Start of Available data
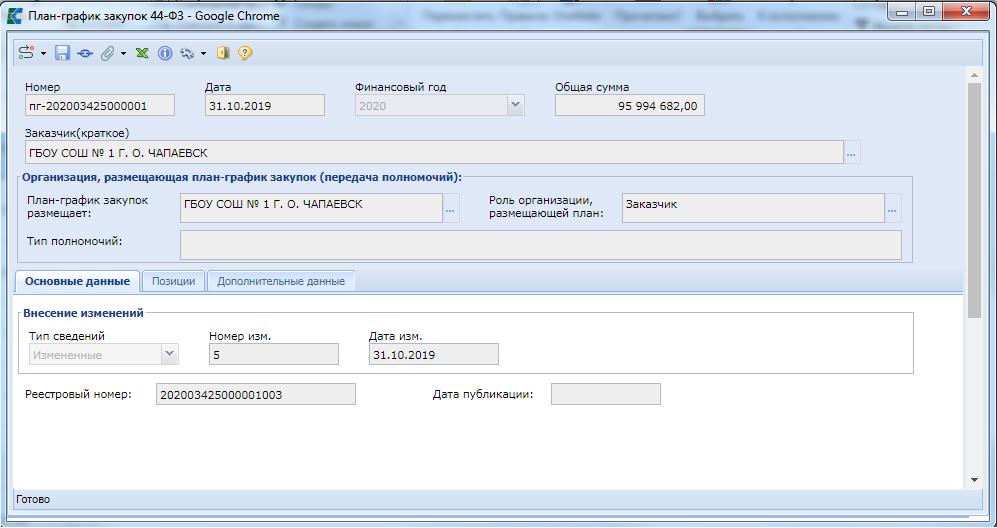Open document info with the blue 'i' icon
This screenshot has height=528, width=997.
(165, 53)
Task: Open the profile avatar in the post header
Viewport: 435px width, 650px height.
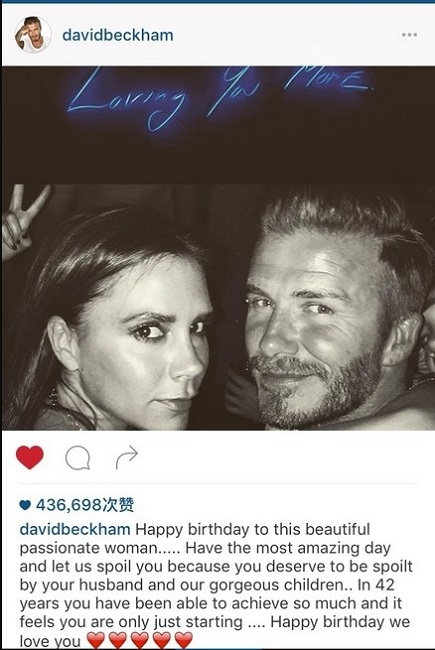Action: pos(33,35)
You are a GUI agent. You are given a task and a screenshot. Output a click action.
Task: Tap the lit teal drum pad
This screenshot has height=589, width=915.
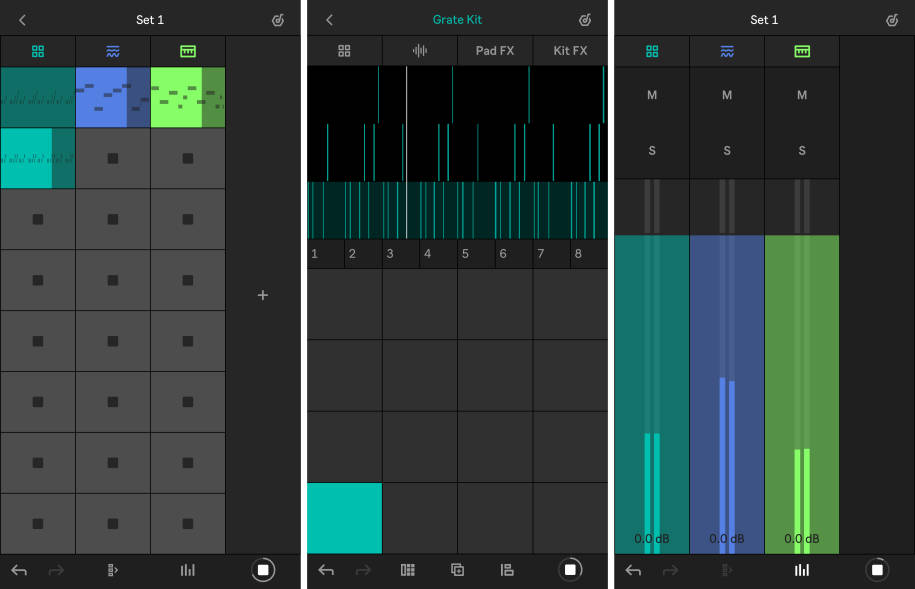(344, 518)
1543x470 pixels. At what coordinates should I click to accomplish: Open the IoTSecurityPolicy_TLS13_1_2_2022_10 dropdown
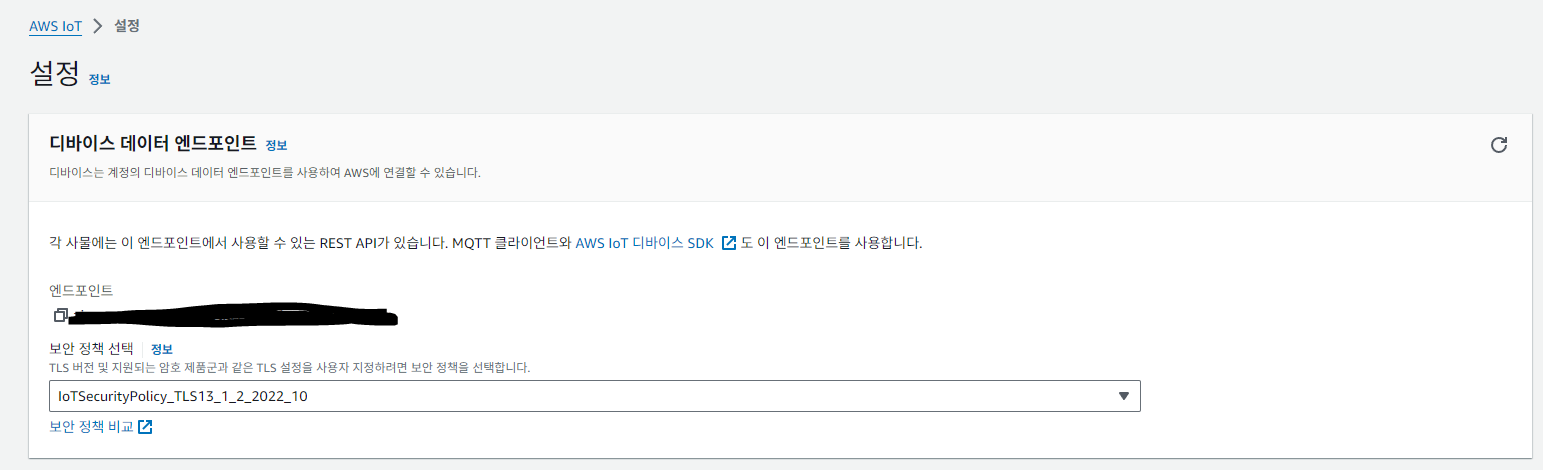594,396
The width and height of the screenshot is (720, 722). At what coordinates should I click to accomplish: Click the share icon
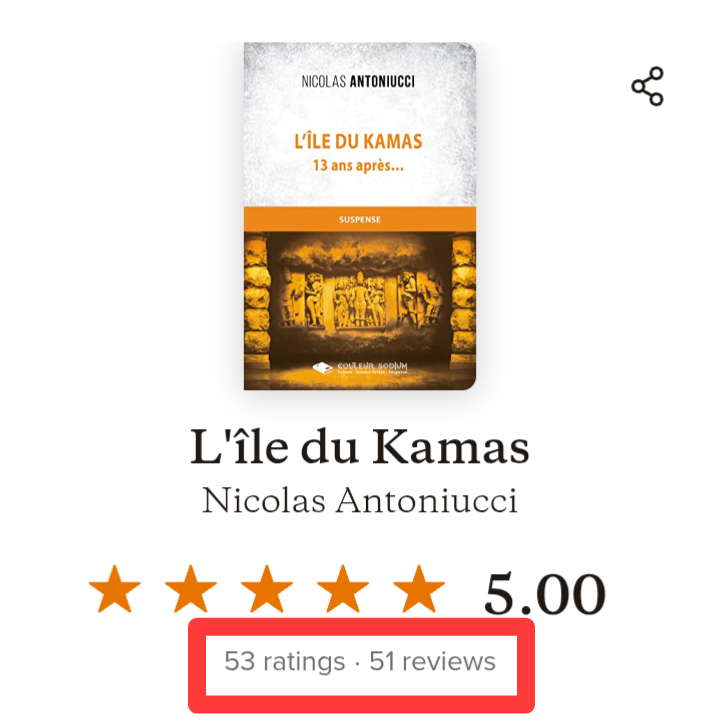[x=647, y=86]
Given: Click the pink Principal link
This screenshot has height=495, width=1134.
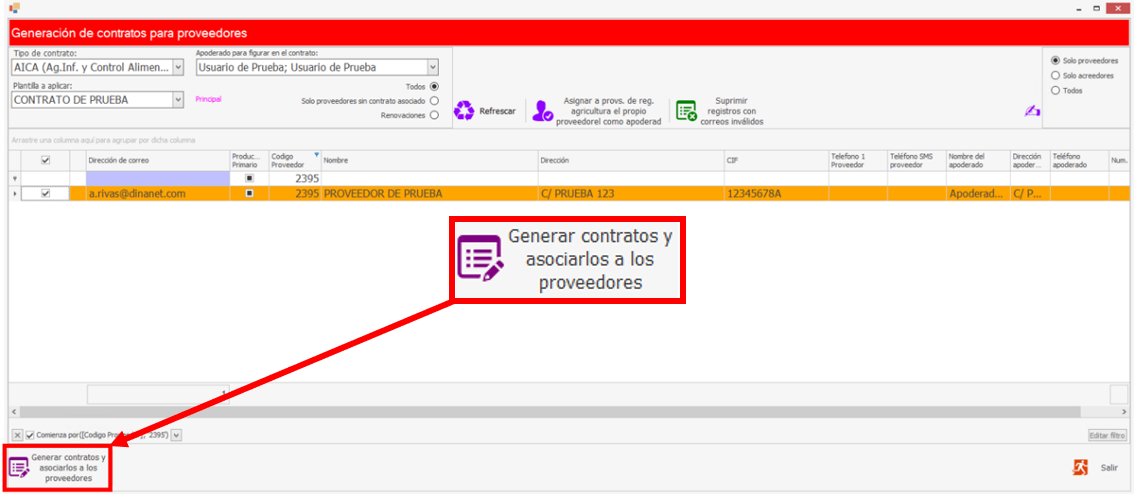Looking at the screenshot, I should tap(208, 100).
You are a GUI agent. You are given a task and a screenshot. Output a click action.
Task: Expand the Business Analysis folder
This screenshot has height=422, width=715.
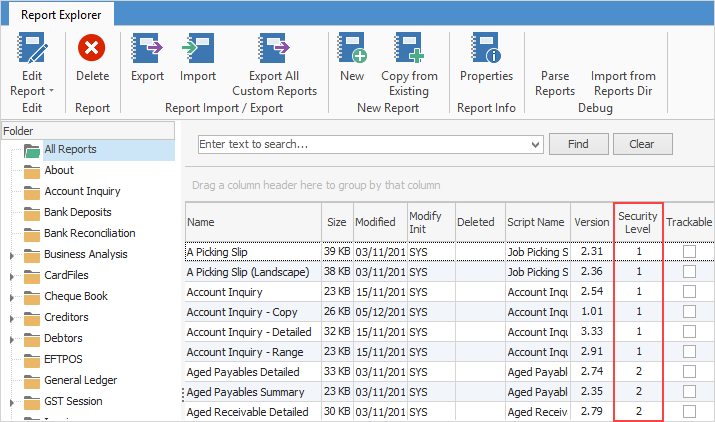click(x=11, y=255)
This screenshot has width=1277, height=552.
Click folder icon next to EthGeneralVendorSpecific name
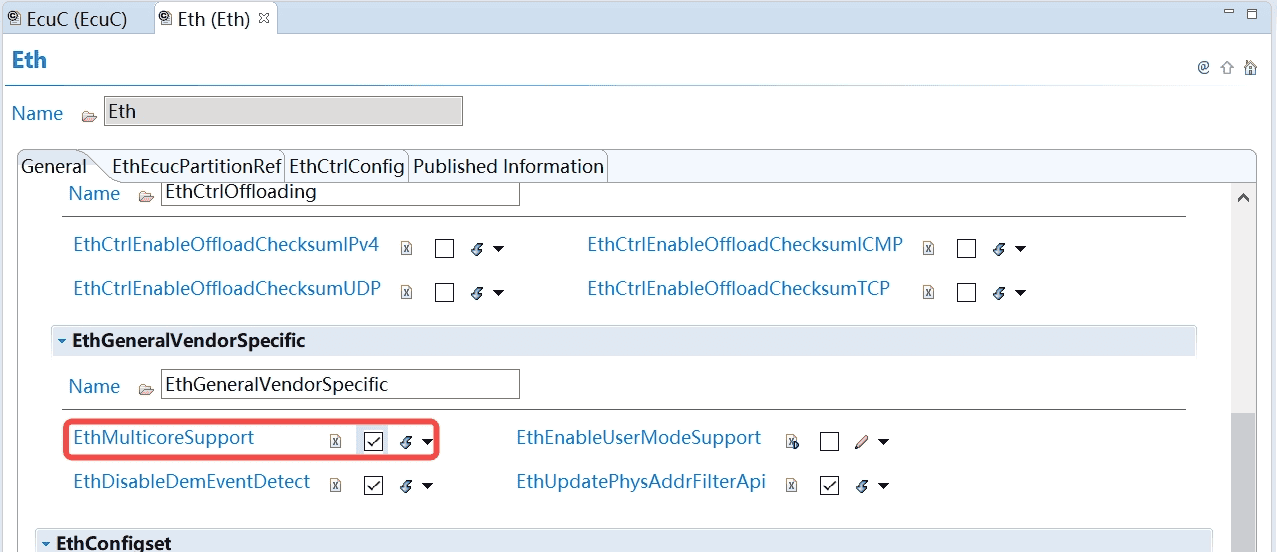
End of Available data
# [Exercise objective]
Leaving all pictures out, output exactly the lines of the material above from the line with "Given: Click the pink Principal link" to the line with "Task: Expand the Business Analysis folder", both included.

# [Result for this task]
Given: Click the pink Principal link
This screenshot has height=495, width=1134.
Looking at the screenshot, I should tap(208, 100).
You are a GUI agent. You are given a task and a screenshot. Output a click action.
Task: Expand the Business Analysis folder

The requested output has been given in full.